The boss of the UK pensions lifeboat is to step down after a near-nine year tenure in which he steered it to a more robust funding position amid a yawning chasm in defined benefit retirement schemes.

Sky News has learnt that Alan Rubenstein is to quit his role as chief executive of the Pension Protection Fund (PPF) early next year.
An ‎announcement will be made about Mr Rubenstein’s departure on Monday, and officials at the Department for Work and Pensions have been briefed about his decision, a Whitehall source said.
It will come a year after the PPF was ‎thrust into the public spotlight following the collapse of BHS, which left 20,000 retirement scheme members facing an anxious wait for news about their pension pots.
The PPF played a significant role in discussions about the deal ‎- including forcing the appointment of a second administrator – which eventually saw Sir Philip Green, the former BHS owner, agreeing to pay up to £363m towards a new scheme.
Mr Rubenstein has also been at the centre of talks about a deal to secure the pensions of thousands of British workers at Tata Steel, owner of the vast Port Talbot steelworks in Wales.
A former investment banker at Lehman Brothers, Mr Rubenstein joined the PPF‎ in April 2009, when the agency ‎was just 80% funded in terms of its liabilities.
‎The PPF now has a funding ratio of 121%, thanks to a strong investment performance, which has enabled it to generate a surplus.
Funded by a levy on private companies, it insures millions of workers’ pensions, with the net deficit of the schemes protected by the PPF standing at £226.5bn at the end of March.
More than 230,000 people are now members of‎ PPF-backed schemes, and 128,000 are in direct receipt of compensation from the agency.
In a statement to mark the publication of its annual report earlier this month, Mr Rubenstein said it continued to make “steady progress towards our strategic objectives”.
“Members can be reassured by the protection the PPF provides,” he said.

“However, we are not complacent as we continue to face large‎ deficits in the schemes we protect.”
Mr Rubenstein’s decision to step down will leave the PPF’s ‎board and ministers seeking to identify a new chief at a time of uncertainty about the UK’s broader pension landscape.
Defined benefit schemes have been hit by the prolonged period of low interest rates, which hurt the returns achieved by gilts and other bonds, in which huge sums of pension fund money are invested.
The PPF has made a number of prominent investments in infrastructure deals, including recently in the M6 toll road.

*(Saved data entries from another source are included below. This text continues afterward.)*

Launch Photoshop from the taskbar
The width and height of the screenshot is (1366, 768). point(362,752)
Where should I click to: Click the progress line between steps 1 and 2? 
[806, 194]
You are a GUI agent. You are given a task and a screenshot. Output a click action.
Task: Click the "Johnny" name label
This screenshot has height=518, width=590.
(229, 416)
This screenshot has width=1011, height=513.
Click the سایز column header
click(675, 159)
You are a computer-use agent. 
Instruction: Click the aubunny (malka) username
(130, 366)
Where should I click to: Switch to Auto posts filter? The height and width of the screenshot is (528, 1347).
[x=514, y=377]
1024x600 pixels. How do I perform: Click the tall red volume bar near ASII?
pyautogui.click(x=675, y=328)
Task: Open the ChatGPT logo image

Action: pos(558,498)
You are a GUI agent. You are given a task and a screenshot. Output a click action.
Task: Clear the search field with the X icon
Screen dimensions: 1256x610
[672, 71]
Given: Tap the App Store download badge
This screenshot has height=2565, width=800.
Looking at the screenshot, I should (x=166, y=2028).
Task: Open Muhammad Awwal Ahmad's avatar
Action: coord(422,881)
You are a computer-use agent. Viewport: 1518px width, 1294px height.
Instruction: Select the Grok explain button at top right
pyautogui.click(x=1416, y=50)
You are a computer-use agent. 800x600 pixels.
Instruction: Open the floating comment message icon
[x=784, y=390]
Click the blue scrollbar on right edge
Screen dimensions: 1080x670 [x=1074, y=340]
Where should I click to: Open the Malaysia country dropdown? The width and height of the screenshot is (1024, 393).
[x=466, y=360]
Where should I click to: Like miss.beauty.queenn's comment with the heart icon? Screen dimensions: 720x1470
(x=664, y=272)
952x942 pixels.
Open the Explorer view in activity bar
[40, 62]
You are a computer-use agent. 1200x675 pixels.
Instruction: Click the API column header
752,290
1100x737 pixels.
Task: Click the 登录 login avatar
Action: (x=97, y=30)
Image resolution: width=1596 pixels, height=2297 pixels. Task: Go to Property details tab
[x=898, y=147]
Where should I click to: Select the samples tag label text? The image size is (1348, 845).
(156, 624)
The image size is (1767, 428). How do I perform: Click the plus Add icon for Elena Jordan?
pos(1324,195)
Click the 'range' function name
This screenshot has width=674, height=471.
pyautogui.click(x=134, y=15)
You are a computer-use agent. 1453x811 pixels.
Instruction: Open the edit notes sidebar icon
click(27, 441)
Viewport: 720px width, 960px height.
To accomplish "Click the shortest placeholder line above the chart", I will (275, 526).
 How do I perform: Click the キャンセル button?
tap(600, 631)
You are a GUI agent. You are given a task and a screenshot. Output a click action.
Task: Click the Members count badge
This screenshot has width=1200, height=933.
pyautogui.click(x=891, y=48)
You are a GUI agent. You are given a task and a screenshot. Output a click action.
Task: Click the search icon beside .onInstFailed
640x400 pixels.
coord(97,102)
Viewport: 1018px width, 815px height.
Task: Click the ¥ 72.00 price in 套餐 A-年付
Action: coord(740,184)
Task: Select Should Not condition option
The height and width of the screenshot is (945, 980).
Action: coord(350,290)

It was also part of an unsuccessful consortium which bid for the Government’s Green Investment Bank.
One person who has dealt with the PPF said that Mr Rubenstein had done “an outstanding job” since taking over.
The PPF was established in 2005 to ‎pay compensation to the members of private sector pension schemes whose sponsors become insolvent.
Prior to it being set up, those individuals were at risk of losing their entire pension pots, while they now typically receive 90% of the originally promised benefits.
The PPF also provides help to some people who lost out on their pension ‎prior to April 2005 through the Financial Assistance Scheme, which it now administers.
Mr Rubenstein is likely to seek a number of other directorships, having joined the board of Esure, the motor insurer, earlier this year.
Neither Mr Rubenstein nor a PPF spokeswoman could be reached for comment on Sunday.